Gray Power: A few age exceptions do exist
In a few narrow cases, ADEA allows employment-related decisions to be made based on age. Here are some examples:
-Where an employer must be able to prove that an age limit is necessary for the job. An example: A 60-year-old model or an actor in a teenage ad.
-An employer may reduce an employee&8217;s benefits based on his or her age if the cost of the benefit increases with the age of the employee and as long as the cost of the benefits provided to the older worker is not less than that for a younger worker (called equal cost or equal benefit rule).
-An employer may require employees to retire if they are at least 65 years old, entitles to an annual retirement benefit of at least $44,000 and have been in an executive or high policy-making position for at least two years prior to retirement.
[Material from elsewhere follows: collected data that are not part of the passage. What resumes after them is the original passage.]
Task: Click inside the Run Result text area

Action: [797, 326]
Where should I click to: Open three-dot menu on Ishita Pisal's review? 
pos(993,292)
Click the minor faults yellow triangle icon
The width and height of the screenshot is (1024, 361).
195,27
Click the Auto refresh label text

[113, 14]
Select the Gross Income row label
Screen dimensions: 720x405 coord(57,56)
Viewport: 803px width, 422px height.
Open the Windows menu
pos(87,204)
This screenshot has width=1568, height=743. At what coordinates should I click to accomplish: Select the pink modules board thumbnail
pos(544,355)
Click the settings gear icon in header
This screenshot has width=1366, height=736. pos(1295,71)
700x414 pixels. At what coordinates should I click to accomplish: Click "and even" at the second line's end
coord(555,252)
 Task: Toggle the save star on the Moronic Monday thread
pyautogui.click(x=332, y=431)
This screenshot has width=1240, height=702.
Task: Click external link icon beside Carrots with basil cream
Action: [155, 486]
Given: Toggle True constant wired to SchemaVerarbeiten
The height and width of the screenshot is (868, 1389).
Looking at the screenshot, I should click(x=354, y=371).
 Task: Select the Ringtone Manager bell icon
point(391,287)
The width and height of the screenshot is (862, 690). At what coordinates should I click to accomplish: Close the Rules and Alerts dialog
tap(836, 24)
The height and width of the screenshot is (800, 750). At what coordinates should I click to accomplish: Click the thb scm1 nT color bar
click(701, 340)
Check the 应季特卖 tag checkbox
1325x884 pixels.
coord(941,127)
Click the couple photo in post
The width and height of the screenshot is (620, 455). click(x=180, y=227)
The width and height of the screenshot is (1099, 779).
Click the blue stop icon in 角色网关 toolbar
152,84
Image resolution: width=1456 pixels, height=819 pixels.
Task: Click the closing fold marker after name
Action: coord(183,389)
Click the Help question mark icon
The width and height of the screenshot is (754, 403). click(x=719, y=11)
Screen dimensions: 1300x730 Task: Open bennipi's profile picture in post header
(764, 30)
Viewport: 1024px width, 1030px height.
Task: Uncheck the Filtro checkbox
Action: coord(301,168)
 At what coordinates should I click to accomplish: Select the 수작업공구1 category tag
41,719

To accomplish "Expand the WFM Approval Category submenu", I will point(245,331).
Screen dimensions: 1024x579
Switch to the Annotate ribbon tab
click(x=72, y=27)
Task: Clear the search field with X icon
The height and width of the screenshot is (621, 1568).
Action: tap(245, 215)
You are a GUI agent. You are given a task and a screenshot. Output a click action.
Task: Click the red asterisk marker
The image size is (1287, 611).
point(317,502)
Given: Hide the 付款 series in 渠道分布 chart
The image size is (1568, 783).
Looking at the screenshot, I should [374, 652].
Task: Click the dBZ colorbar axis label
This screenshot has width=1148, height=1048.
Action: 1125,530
-State and local governments are permitted to establish maximum hiring ages and mandatory retirement ages for public safety personnel. Higher education institutions may not force tenured faculty members into early retirement incentive plans that reduce or eliminate benefits based on age.
Employers who utilize stereotypes to make decisions about individual employees or official policies on hiring, firing, job assignments and employee benefits are violating the ADEA.
Age discrimination overlooks the talent, skills and experience that mature workers possess, which American business needs if it is to remain vital and competitive in the global economy.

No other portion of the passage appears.